The Master Butchers Singing Club at the Guthrie Theatre

Emily Gunyou Halaas (Delphine Watzka) and Sheila Tousey (Step and a Half) in the Guthrie Theater production of THE MASTER BUTCHERS SINGING CLUB. Photo by Michal Daniel.

The Guthrie Theatre presented the world premier of The Master Butchers Singing Club Sunday evening, a dramatization of Minnesota writer, Louise Erdrich’s, novel.

Marsha Norman’s adaptation, developed and directed by Francesca Zambello, took a rich and wonderful book, dense with characters and subplots, and fashioned a hybrid of direct address narrative and dramatic work. This approach made it possible to retain a lot of the book – more, in fact, than was needed, but it certainly pays tribute to the vibrancy of the original.

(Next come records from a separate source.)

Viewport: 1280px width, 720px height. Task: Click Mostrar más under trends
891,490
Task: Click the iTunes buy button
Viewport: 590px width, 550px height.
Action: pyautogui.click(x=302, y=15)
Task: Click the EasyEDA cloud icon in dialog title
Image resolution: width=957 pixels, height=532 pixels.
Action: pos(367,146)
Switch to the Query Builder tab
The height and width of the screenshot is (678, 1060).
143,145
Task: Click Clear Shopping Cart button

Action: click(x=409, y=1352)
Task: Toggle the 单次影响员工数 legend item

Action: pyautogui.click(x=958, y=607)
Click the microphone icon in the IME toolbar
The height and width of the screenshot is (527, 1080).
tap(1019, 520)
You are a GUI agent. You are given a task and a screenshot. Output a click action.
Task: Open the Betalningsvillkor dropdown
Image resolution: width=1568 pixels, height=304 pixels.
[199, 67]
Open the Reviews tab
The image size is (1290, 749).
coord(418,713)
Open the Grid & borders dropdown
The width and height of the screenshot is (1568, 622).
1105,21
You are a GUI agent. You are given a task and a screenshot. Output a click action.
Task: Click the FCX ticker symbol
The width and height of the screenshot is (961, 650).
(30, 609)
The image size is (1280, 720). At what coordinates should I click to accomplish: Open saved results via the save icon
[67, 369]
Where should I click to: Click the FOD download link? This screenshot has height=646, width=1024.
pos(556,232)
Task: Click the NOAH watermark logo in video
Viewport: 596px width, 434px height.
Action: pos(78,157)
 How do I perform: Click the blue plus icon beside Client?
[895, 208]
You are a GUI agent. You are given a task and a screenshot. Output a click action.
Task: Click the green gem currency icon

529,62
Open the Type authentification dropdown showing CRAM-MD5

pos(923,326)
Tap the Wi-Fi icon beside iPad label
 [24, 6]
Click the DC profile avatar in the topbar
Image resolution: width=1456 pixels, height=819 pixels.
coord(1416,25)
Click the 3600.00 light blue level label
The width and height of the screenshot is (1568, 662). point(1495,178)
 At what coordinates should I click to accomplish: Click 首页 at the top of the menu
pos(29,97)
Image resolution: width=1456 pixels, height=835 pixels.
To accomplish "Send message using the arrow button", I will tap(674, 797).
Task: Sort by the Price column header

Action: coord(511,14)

Norman chose to augment an important but mostly peripheral Native American presence in the plot by handing the bulk of the narration to “Step and a Half,” a woman haunted by her survival of the Wounded Knee Massacre who manages her pain by walking and picking up other people’s discarded junk as she goes. Played evocatively by Sheila Tousey, it made perfect sense to have this character narrate the piece.

It made less sense to have other characters narrate as much as they did, which interrupted the dramatic action frequently, and although skillfully executed and beautiful rendered, visually, it made it work to know who to follow (if you didn’t know the book) and harder to become invested emotionally. 

More like a brunch buffet than supper with the family, it served up more wonderful treats than anyone could ingest all at once – although it was fun trying. Scenes were laden with tasty performances – Bill McCallum as the slimy Sheriff Hock; Jennifer Glagen as the bitter and rigid Tante; Lee Mark Nelson as the bellowing Fidelis, and a bunch of uber-talented youngsters – who enticed us with such a variety of stories. What to choose?

Delphine. It’s supposed to be Delphine, played with an appealing ease by Emily Gunyou Halaas, and wonderfully supported by Katie Guentzel as her strong and beautiful friend, Eva; Charlie Brady as conflicted partner, Cyprian; and Terry Hempleman as her usually drunken father, Roy.

It’s such a heart-warming and entertaining play, and I don’t mean that as a cliché. This one really is, though it lacks the power it might have, if the script had fastened itself more rigorously to a single through-line and not been distracted by the many complexities available to it from the book. But it was a choice that created a splendid landscape, as curious and fascinating to watch as wandering through the back alleys of a small town (a more interesting trip than driving down the main street).

The fuel that powers this story is the critical question of Delphine’s parentage, which was meaningfully underscored, but the resolution abandoned the wonderful irony of truth in the book for an expected and sentimental ending, achieved at last after a bit of fumbling dialogue near the end of the second act. Not only is Erdrich’s handling of this brilliant, it is at the core of the book’s message, explaining so much about the ability of a human life to not only heal but to rise above. Why alter so much beauty? The sticky question of how to render it dramatically was worth figuring out a way to overcome it.

The Master Butchers Singing Club runs through November 6.